Over the past several weeks, XRP has experienced a monster rally, fueled by Ripple Labs’ recent triumph in their legal battle against the U.S. Securities and Exchange Commission (SEC).
The partial victory has rekindled investor interest, propelling XRP to the forefront of the cryptocurrency market.
Notably, XRP now stands as the most actively traded altcoin in 2023, with more than $150 billion in trading volume, crypto market data provider Kaiko noted on July 25. Solana (SOL), Dogecoin (DOGE), Binance Coin (BNB), and Polygon (MATIC) come next.
Meanwhile, Bitcoin’s (BTC) volume dominance plunged 8% since the start of July in the wake of the Ripple ruling to the lowest level since April, at 27%.
The slump acted as a catalyst for the altcoins, driving their trading volumes notably higher. As a result, altcoin dominance rose to the highest level in 4 months.
XRP price analysis
At press time, XRP was trading at $0.68, down 5.6% in the last 24 hours. Over the past week, the crypto token fell by more than 8.2%, wiping some of its recent gains.

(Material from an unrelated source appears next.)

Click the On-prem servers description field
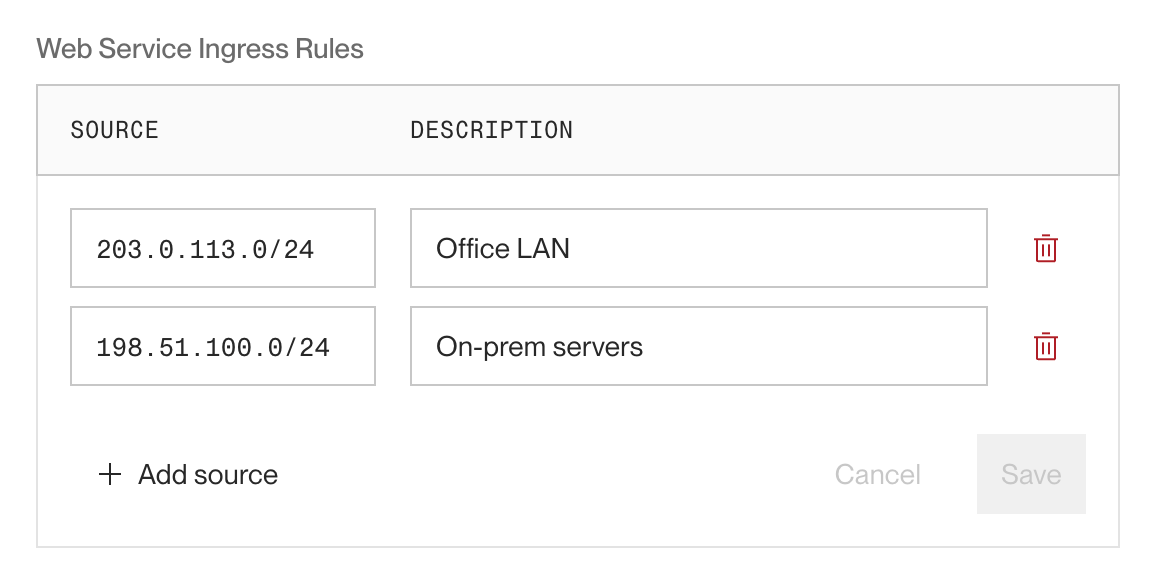 coord(698,345)
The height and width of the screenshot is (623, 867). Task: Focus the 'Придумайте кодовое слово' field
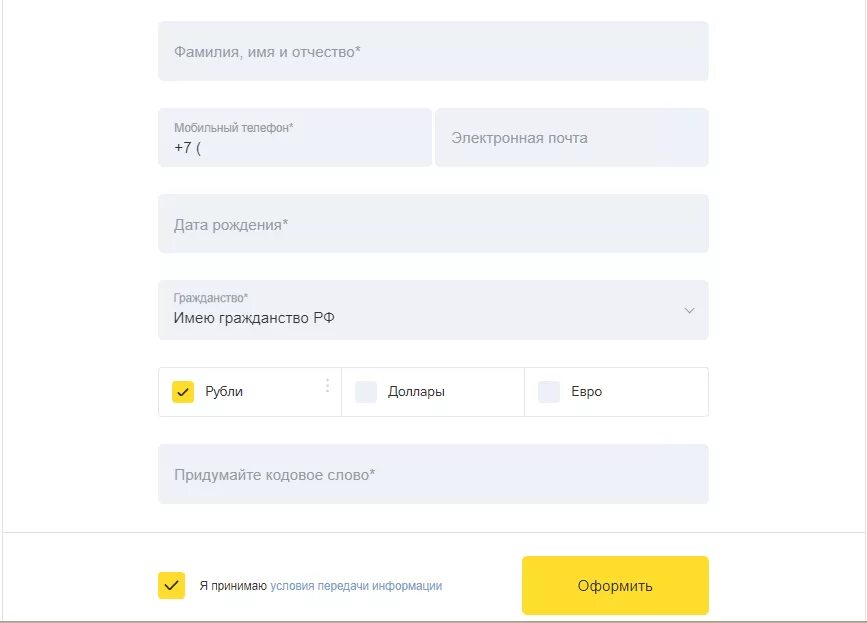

Still, on the monthly chart, XRP is over 38% in the green, adding around $10 billion in market cap during that period.
Year-to-date, XRP is up more than 100%.
Why is XRP down today?
XRP’s slump on Tuesday comes amid a broader crypto market decline, as investors brace for the upcoming Federal Open Market Committee (FOMC) meeting, where the US central bank is set to decide its next interest rate move.
The vast majority of economists expect the Federal Reserve to deliver another 25 basis points (bps) rate hike at the July 25-26 meeting, weighing on the crypto investors’ sentiment.
A high-rate environment is typically deemed unfavorable for cryptocurrencies like XRP, and because of that, some investors have rotated away from high-cap crypto to more safe-haven assets such as the US dollar.